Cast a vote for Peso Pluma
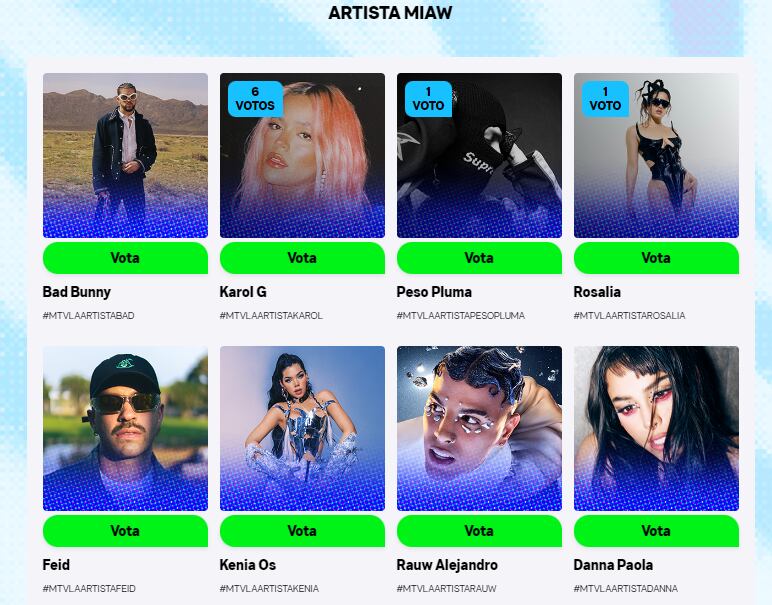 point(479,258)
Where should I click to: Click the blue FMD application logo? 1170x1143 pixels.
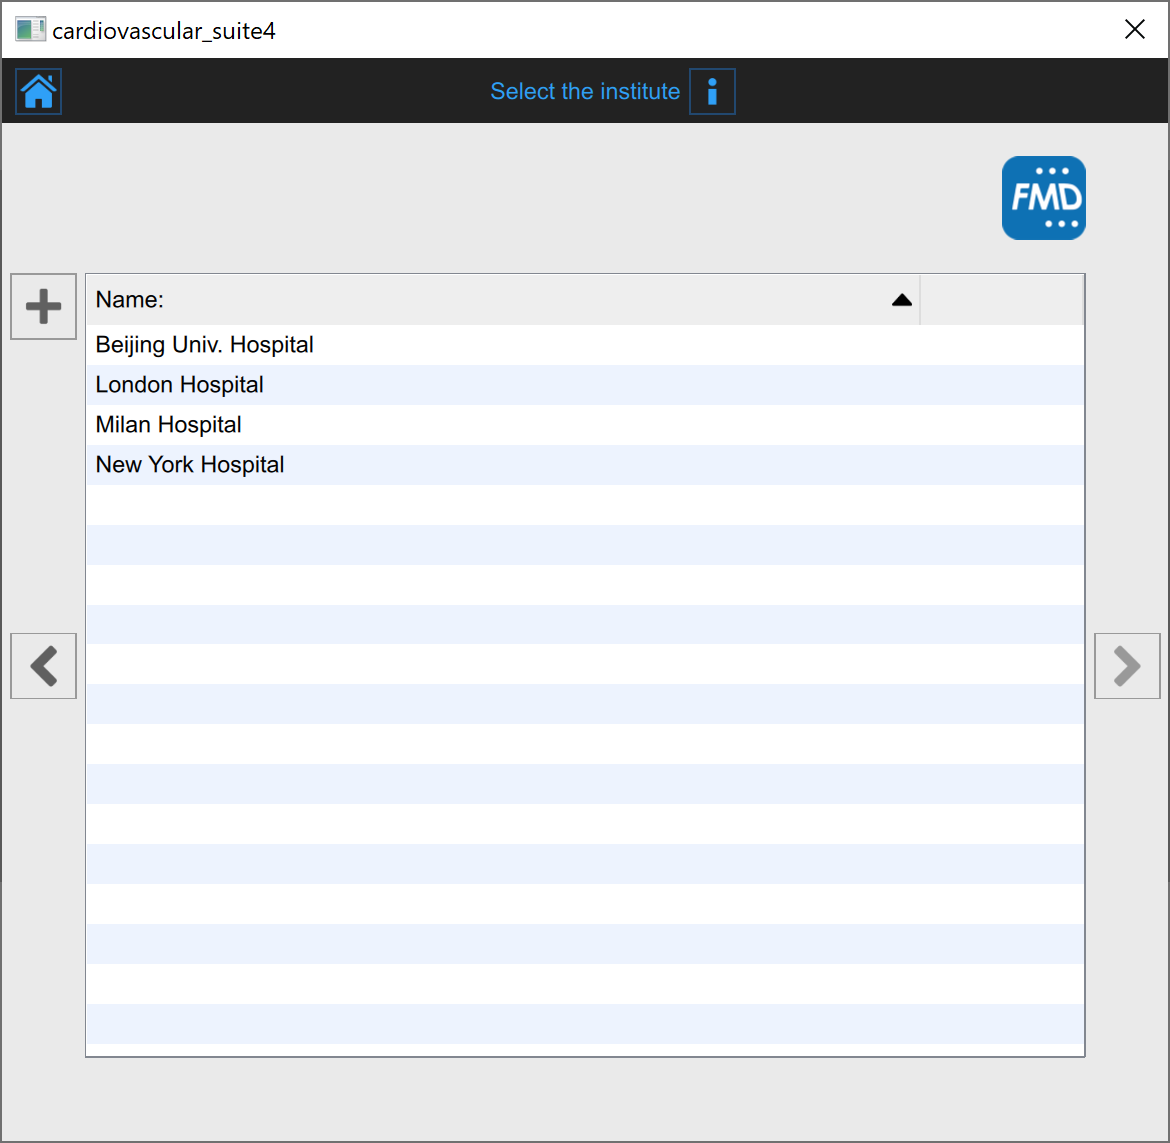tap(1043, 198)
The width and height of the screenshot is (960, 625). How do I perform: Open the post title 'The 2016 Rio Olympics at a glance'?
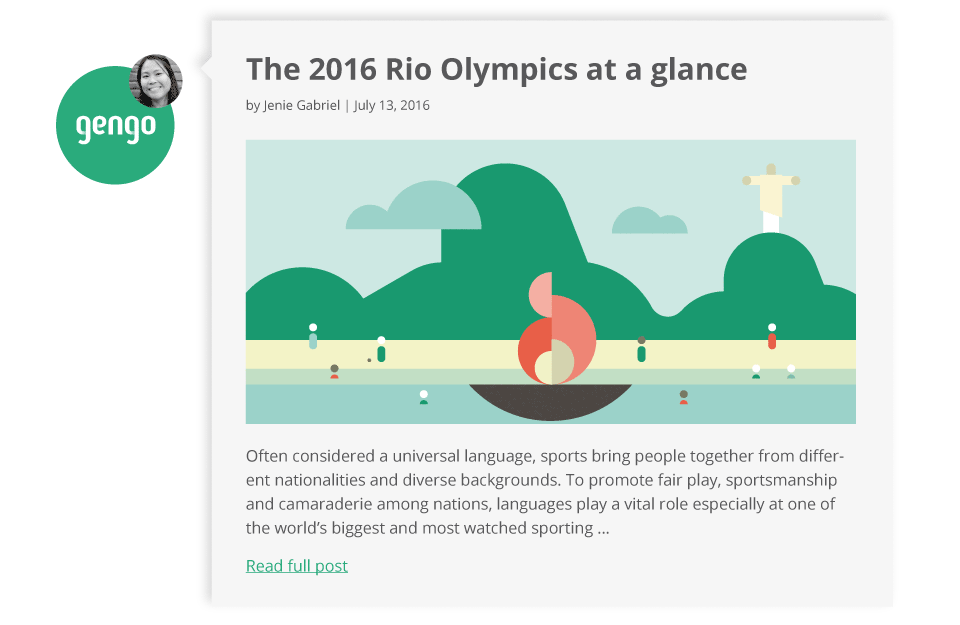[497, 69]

§ **Task statement**:
Reproduce the material above exactly but drop all images.

§ **Result below**:
Cast a vote for Peso Pluma
 point(479,258)
Where should I click to: Click the blue FMD application logo? 1170x1143 pixels.
tap(1043, 198)
The width and height of the screenshot is (960, 625). How do I perform: Open the post title 'The 2016 Rio Olympics at a glance'?
[497, 69]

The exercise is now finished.